What the exercise asks —
Write the next part of the article on Hydropothecary's new growing facility and TSX Venture Exchange listing, picking up after its final sentence.

Document text —
--------------------------------------------------

A Gatineau-based medical marijuana firm with a self-declared goal of becoming the “Coca-Cola of cannabis” has unveiled a new 36,000-square-foot growing facility as well as plans to go public on the TSX Venture Exchange.
“We’re exactly where we want to be and we continue to have demand that exceeds our supply,” Adam Miron, chief operating officer of Hydropothecary, told OBJ last week before the new building opened for the public to have a sneak peek.
The company announced late last week it is planning to debut on the TSX Venture Exchange in the first half of 2017.
Under the reverse takeover proposal, Hydropothecary’s shareholders will acquire a publicly owned shell company called BFK Capital Corp. that will begin trading under the Hydropothecary name. The firm’s ticker symbol has yet to be determined.
CEO Sebastien St-Louis said with Canada’s medical marijuana industry thriving and legalization on the horizon, the time is right for the company to go public. He pointed to a recent study by professional services firm Deloitte that concluded recreational marijuana’s annual impact on the Canadian economy – including everything from sales of marijuana paraphernalia to tourism revenue and taxes – could be nearly $23 billion.

--------------------------------------------------

Stored records —
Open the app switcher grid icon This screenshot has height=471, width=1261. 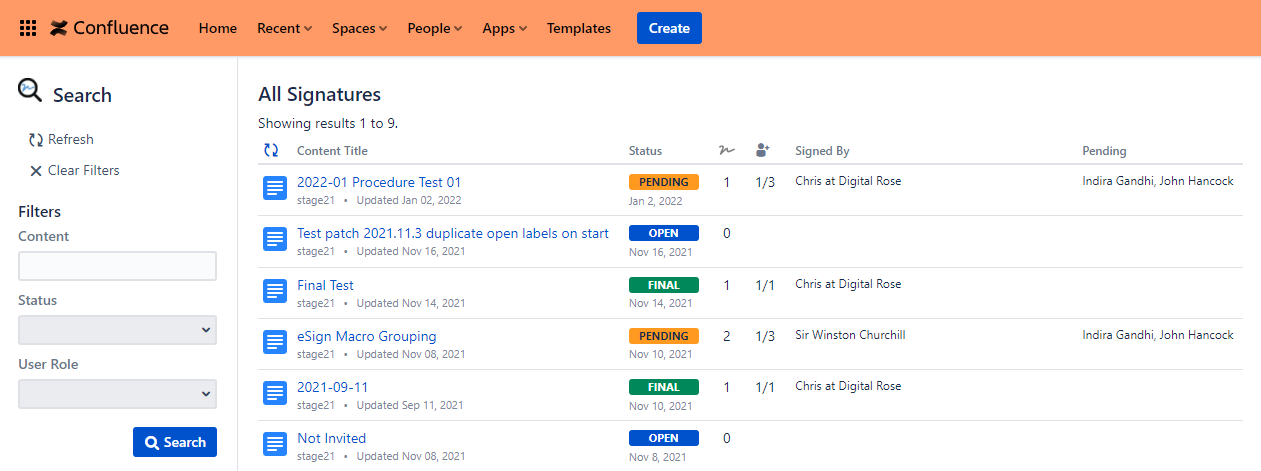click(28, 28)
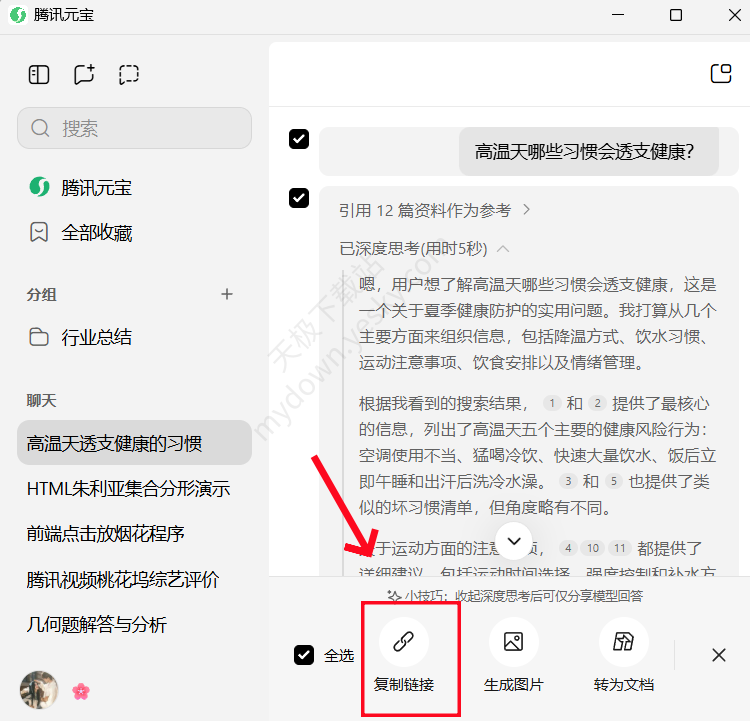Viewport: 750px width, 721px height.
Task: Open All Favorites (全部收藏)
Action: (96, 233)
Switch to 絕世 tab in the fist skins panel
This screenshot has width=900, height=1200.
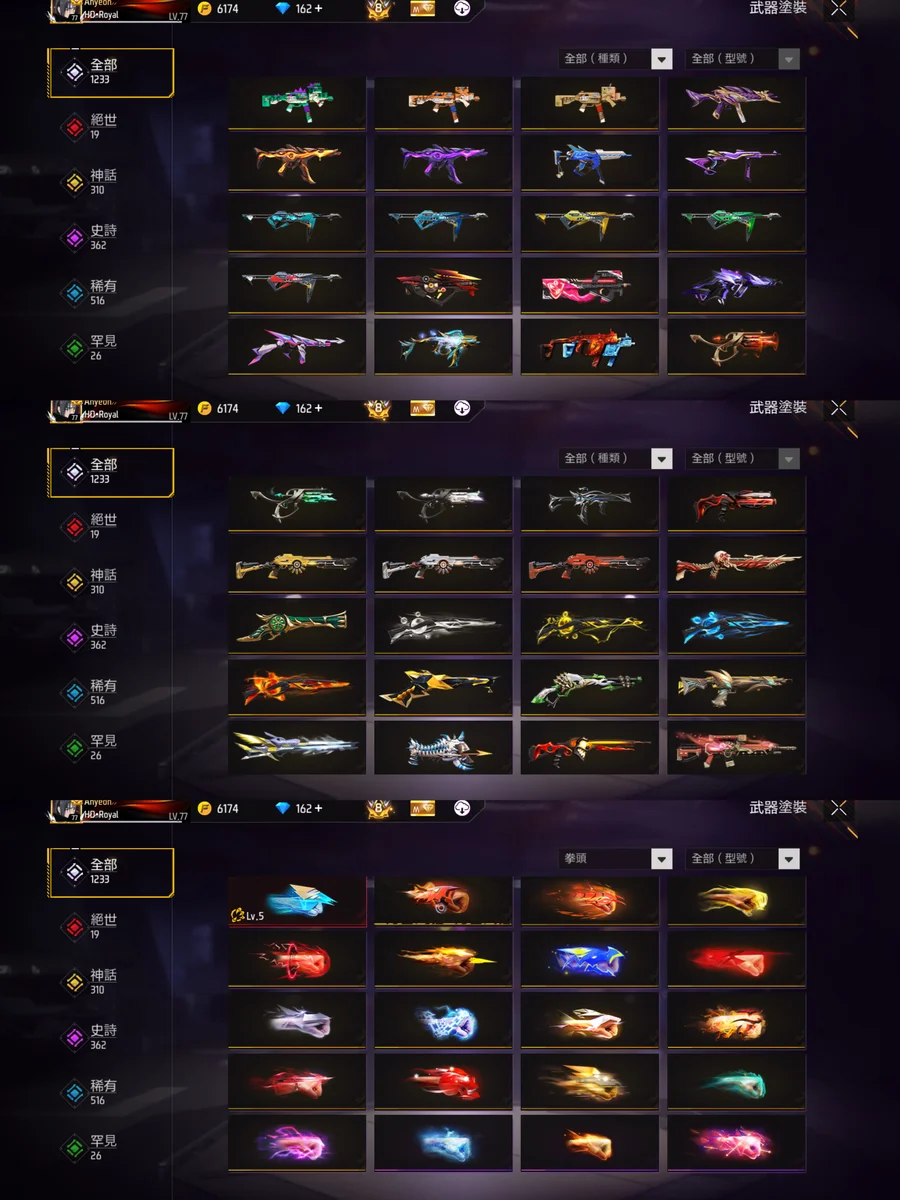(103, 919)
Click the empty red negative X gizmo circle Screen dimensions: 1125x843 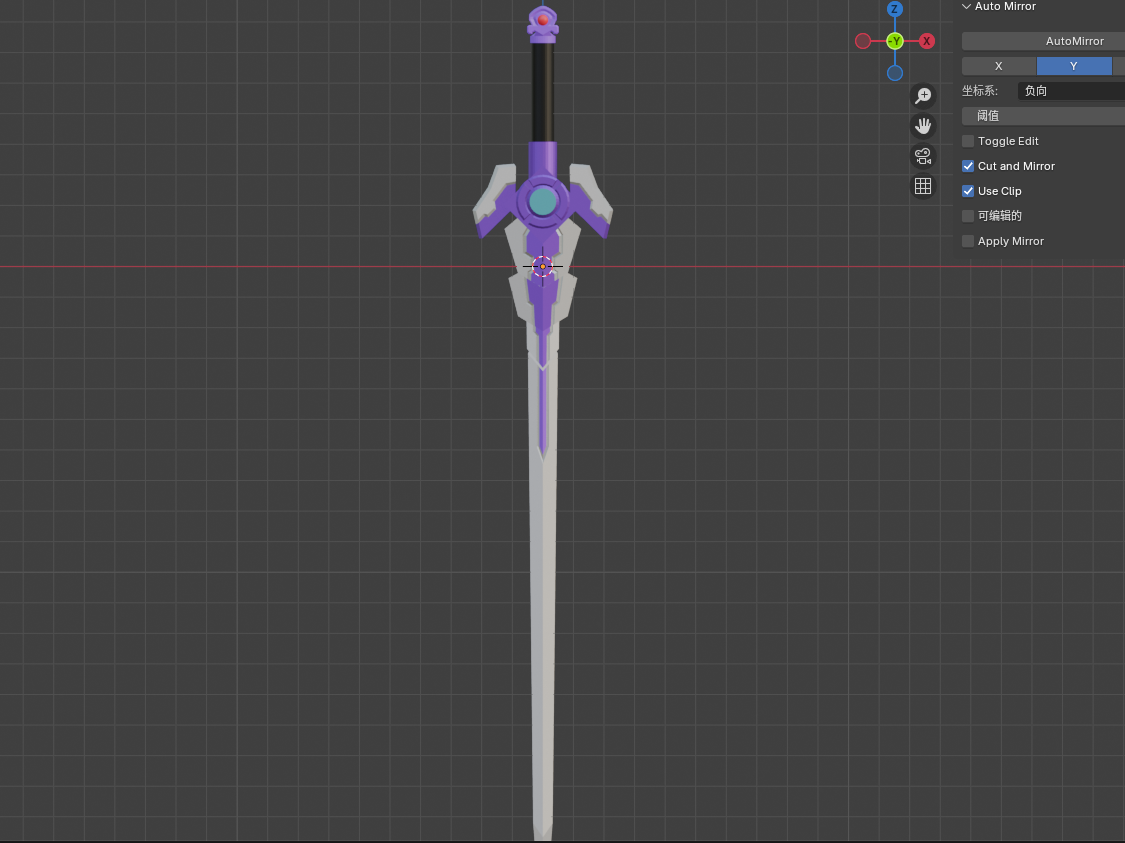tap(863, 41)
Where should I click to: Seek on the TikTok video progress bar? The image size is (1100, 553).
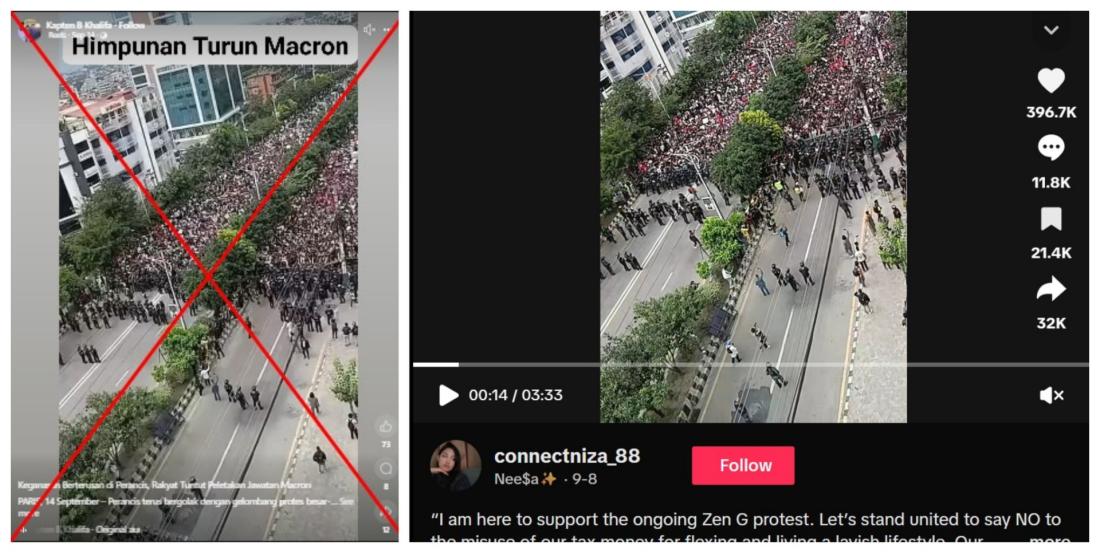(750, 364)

--------------------------------------------------

Exercise result —
“I think that (number) might be a bit conservative,” he said. “The markets are responding well to marijuana, and we want to take advantage of that.”
Hydropothecary has already raised about $15 million from private investors, Mr. St-Louis said. Being publicly traded will allow the company to raise more capital to meet eventual recreational demand, he added.
Mr. St-Louis said the latest expansion will give Hydropothecary 42,000 square feet of growing space, allowing it to boost production to 3,600 kilograms a year from the current 600.
Mr. Miron said the company is awaiting final Health Canada inspection of the new facility and expects to get a licence to start growing pot there early next year.
In the meantime, Hydropothecary is already preparing to ramp up production when the new greenhouse is officially a go. The company held a job fair in conjunction with the open house with an eye to hiring another 40 employees on top of the 51 already on its payroll.
Hydropothecary, which has 65 acres of property in Masson-Angers, currently sells four strains of marijuana under its own label at a price of $15 a gram and also grows several strains for a number of other private labels.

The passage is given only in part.